Approximately 2,000 people live in the Nass Valley. Another 5,000 Nisgaʼa live elsewhere in Canada, predominantly within the three urban societies noted in the section below.

===Nisgaʼa villages===
The Nisgaʼa people number about 7,000. In British Columbia, the Nisgaʼa Nation is represented by four villages:

- Gitlaxtʼaamiks (formerly New Aiyansh) – nearly 800
- Gitwinksihlkw (formerly Canyon City) – approximately 200
- Lax̱g̱altsʼap (formerly Greenville) – more than 500
- Ging̱olx (formerly Kincolith) – almost 400

===Nisgaʼa diaspora===
Many Nisgaʼa people have moved to cities for their opportunities. Concentrations are found in three urban areas outside traditional Nisgaʼa territory:

- Terrace
- Prince Rupert/Port Edward
- Vancouver – there are approximately 1,500 Nisgaʼa in Vancouver, and others elsewhere in the Lower Mainland.

==Treaty==

On August 4, 1998, a land-claim was settled between the Nisgaʼa, the government of British Columbia, and the Government of Canada. As part of the settlement in the Nass River valley, nearly 2,000 km2 of land was officially recognized as Nisgaʼa, and a 300,000 dam3 water reservation was also created.
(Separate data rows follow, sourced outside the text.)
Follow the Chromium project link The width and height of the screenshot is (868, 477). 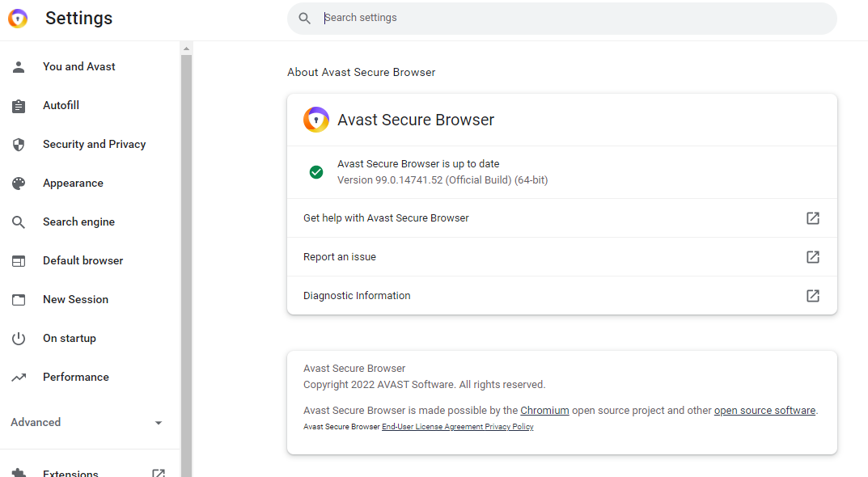coord(544,411)
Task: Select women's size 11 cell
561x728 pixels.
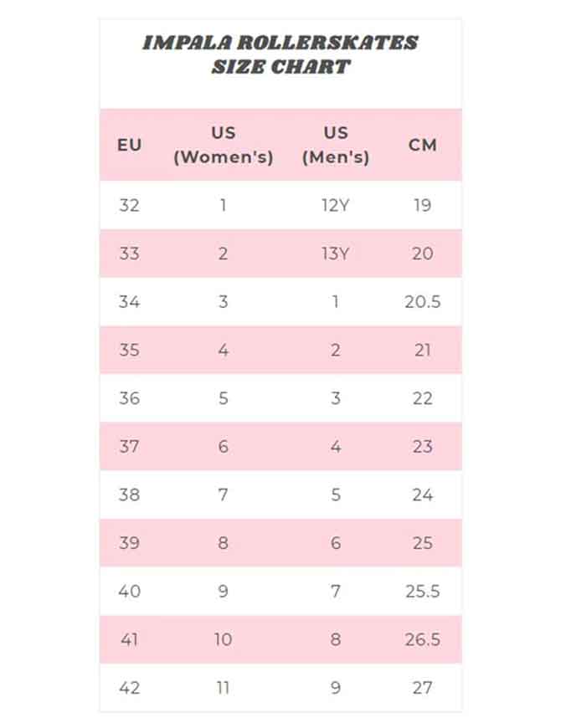Action: point(223,688)
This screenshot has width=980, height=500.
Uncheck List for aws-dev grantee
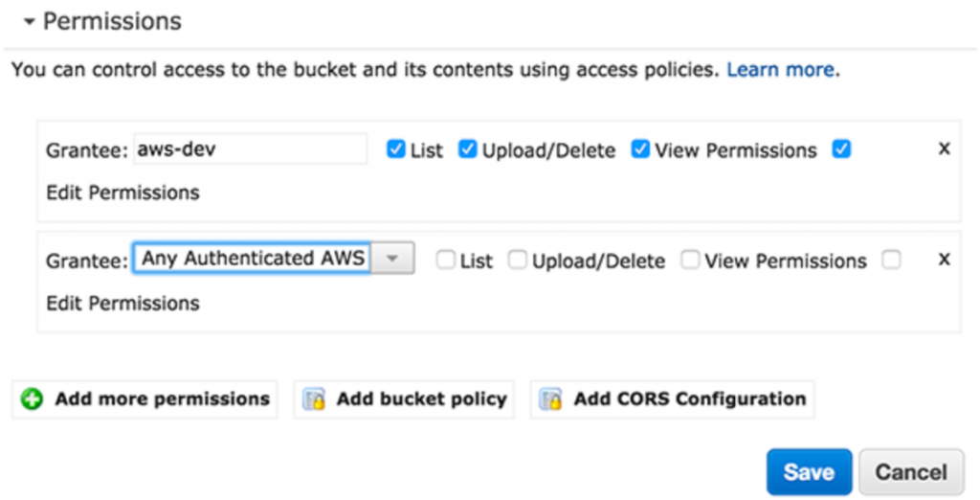point(395,148)
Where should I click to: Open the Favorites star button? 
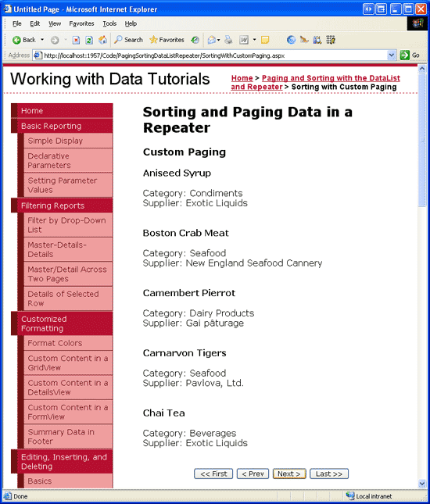click(x=167, y=40)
Bear Glacier Provincial Park was also created as a result of this agreement. The land-claim's settlement was the first formal treaty signed by a First Nation in British Columbia since the Douglas Treaties in 1854 (Vancouver Island) and Treaty 8 in 1899 (northeastern British Columbia). The land owned collectively is under internal pressures from the Nisgaʼa people to turn it over into a system of individual ownership. This would have an effect on the rest of Canada in regards to First Nations lands.

==History==

The Tseax Cone in a valley above and east of the Ksi Sii Aks (formerly Tseax River) was the source for an eruption during the 18th century that killed approximately 2,000 Nisgaʼa people from poisonous volcanic gases.

==Government==
The government bodies of the Nisgaʼa include the Nisgaʼa Lisims government, the government of the Nisgaʼa Nation, and the Nisgaʼa village governments, one for each of the four Nisgaʼa villages. The Nisgaʼa Lisims government (Wilp SiʼAyuukhl Nisgaʼa) is in the Nisgaʼa Lisims Government Building in Gitlaxt'aamiks.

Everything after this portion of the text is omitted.